Cuando los fantasmas regresan

Solía soñar que encontraba a mi padre. Soñaba que se mudaba a la ciudad vecina y que un día yo iba en bicicleta hasta su casa, llamaba a su puerta y él me decía que todo era un gran error. Y volvíamos a casa los dos juntos, yo delante y mi padre pedaleando con fuerza detrás, y mi madre salía corriendo por la puerta y rompía a llorar de felicidad.

Resulta asombroso las fantasías que puede formar tu mente. Lo cierto era que no sabía dónde vivía mi padre y que nunca lo averigüé. Pasaba por delante de su licorería al salir de clase, pero él nunca estaba allí. Ahora la llevaba su amigo Marty, quien me dijo que mi padre siempre estaba en el nuevo local de Collingswood. Estaba tan sólo a una hora en coche de distancia, pero para un niño de mi edad era como si estuviera en la luna. Al cabo de un tiempo dejé de pasar por su tienda. Dejé de soñar que volvíamos juntos a casa en bicicleta. Terminé la escuela primaria, los primeros años de secundaria y el instituto sin tener contacto con mi viejo.

Era un fantasma.

Pero yo lo seguía viendo.

Lo veía siempre que bateaba o lanzaba la pelota, y por eso nunca dejé el béisbol, por eso jugaba todas las primaveras y todos los veranos en todos los equipos y ligas posibles. Me imaginaba a mi padre en el plato, inclinándome el codo, corrigiendo mi estilo de bateo. Lo oía gritar. «¡Vamos, vamos, vamos!», cuando daba un batazo por el suelo.

Yo veía a mi padre en un campo de béisbol. En mi imaginación, tan sólo era cuestión de tiempo que apareciera de verdad.

Así pues, año tras año, me ponía el uniforme de los equipos nuevos —calcetines rojos, pantalones grises, suéteres azules, gorras amarillas— y con cada uno tenía la sensación de estarme vistiendo para ir de visita. Dividí mi adolescencia entre el olor pastoso de los libros, que era la pasión de mi madre, y el olor a cuero de los guantes de béisbol, que era la de mi padre. Mi cuerpo se desarrolló hasta que acabé teniendo la misma complexión que mi padre, si bien era cinco centímetros más alto que él.

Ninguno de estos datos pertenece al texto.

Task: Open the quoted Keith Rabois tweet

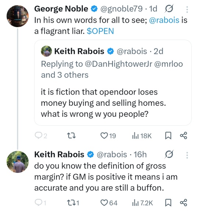Action: pos(113,83)
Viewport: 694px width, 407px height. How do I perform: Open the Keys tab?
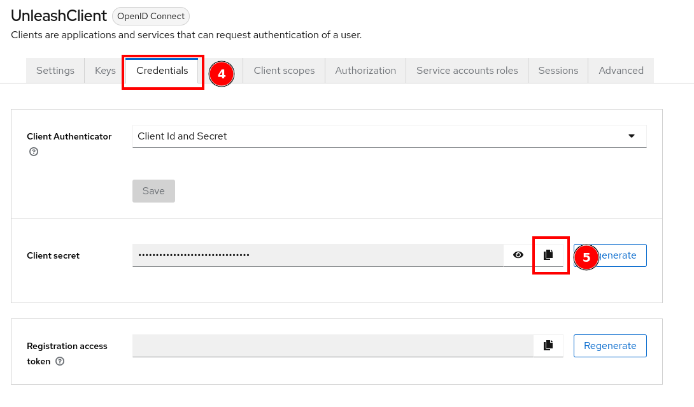click(104, 70)
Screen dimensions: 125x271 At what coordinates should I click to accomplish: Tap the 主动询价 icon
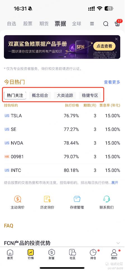[x=18, y=199]
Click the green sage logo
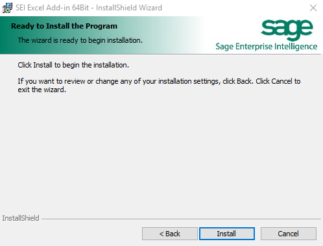This screenshot has height=246, width=323. [287, 30]
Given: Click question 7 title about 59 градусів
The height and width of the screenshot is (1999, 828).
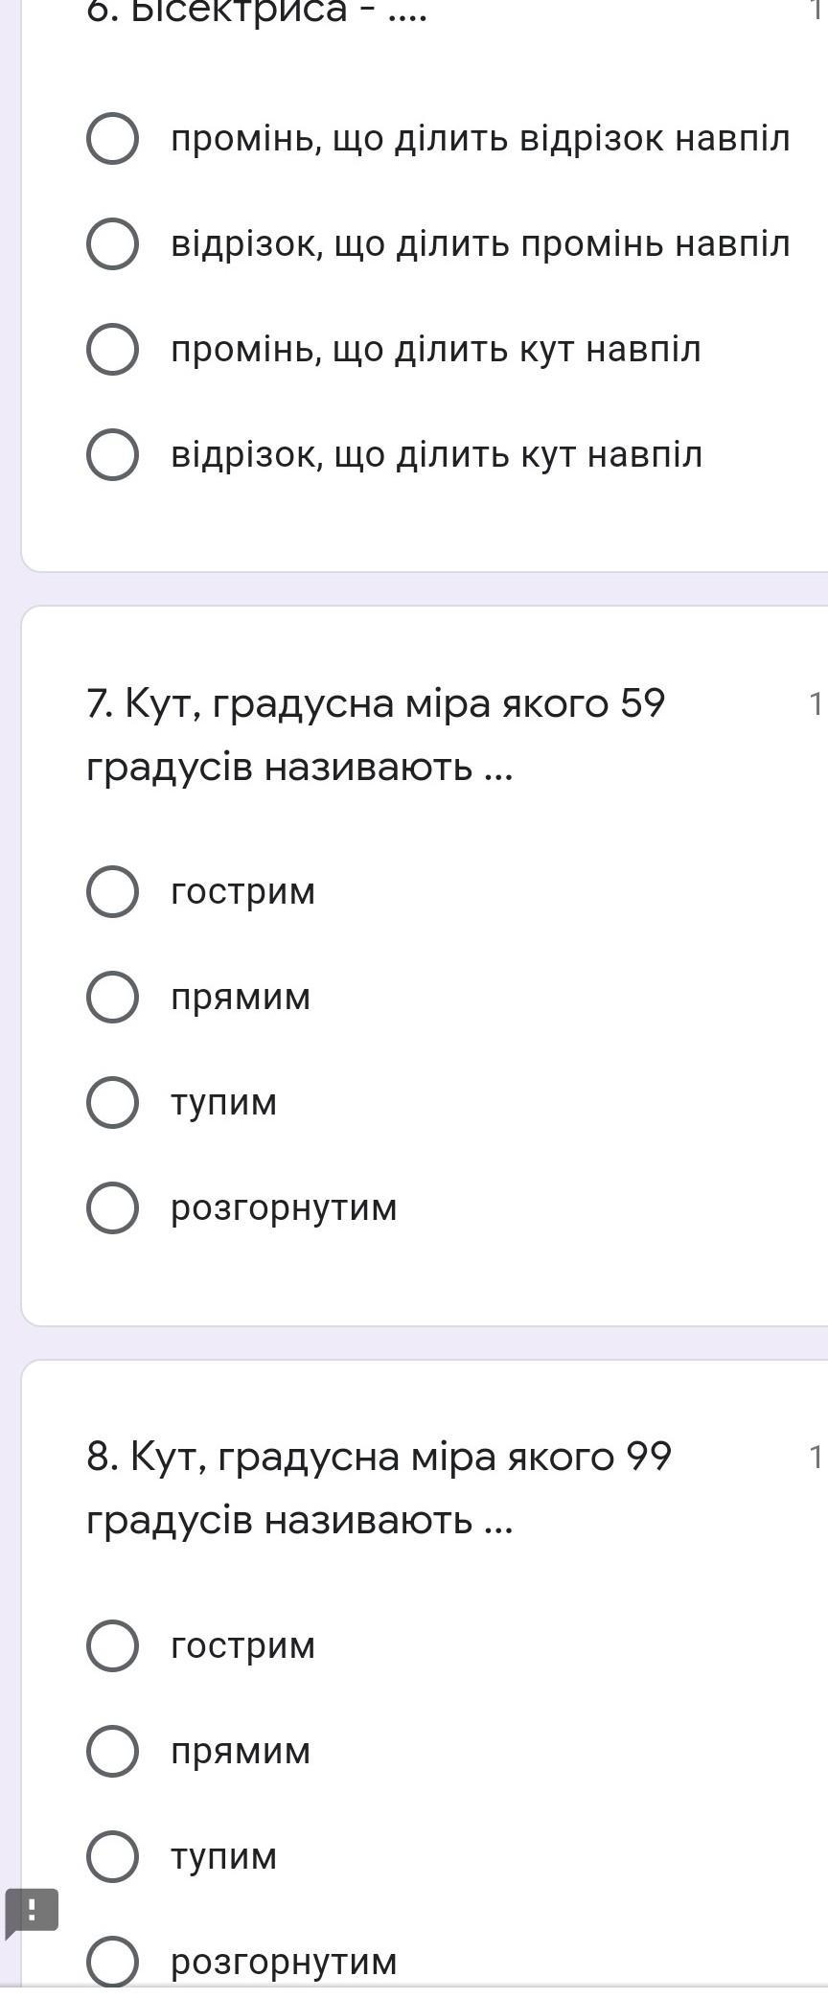Looking at the screenshot, I should (x=375, y=734).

Y mientras crecía me aferré al juego como a una balsa en el mar agitado, fielmente, capeando el temporal.

Hasta que al fin me llevó de nuevo hasta mi padre.

Tal como yo siempre supe que ocurriría.

Tras ocho años de ausencia, mi padre reapareció en mi primer partido de la universidad en la primavera de 1968, sentado en la primera fila de asientos justo a la izquierda del plato, desde donde podía estudiar mejor mi estado físico.

Nunca olvidaré aquel día. Era una tarde ventosa, el cielo tenía un color plomizo y amenazaba lluvia. Me dirigí al plato. Normalmente no miro a los asientos, pero aquel día lo hice, no sé por qué. Y allí estaba él. Las patillas habían empezado a encanecérsele y parecía tener los hombros más pequeños y la cintura un poco más ancha, como si se hubiese hundido en sí mismo, pero por lo demás tenía el mismo aspecto de siempre. Si estaba incómodo no lo demostraba. De todas formas, no estoy seguro de que hubiera reconocido la incomodidad en la expresión de mi padre.

Me saludó con un gesto de la cabeza. Todo pareció congelarse. Ocho años. Ocho años enteros. Noté que me temblaba el labio. Recuerdo que una voz en mi cabeza me decía: «Ni se te ocurra, Chick. No llores, cabrón, no llores». Me miré los pies. Me obligué a moverlos. Seguí mirándolos durante todo el camino hasta la caja del bateador.

Y en el primer lanzamiento arrojé la pelota al otro lado de la valla del jardín izquierdo.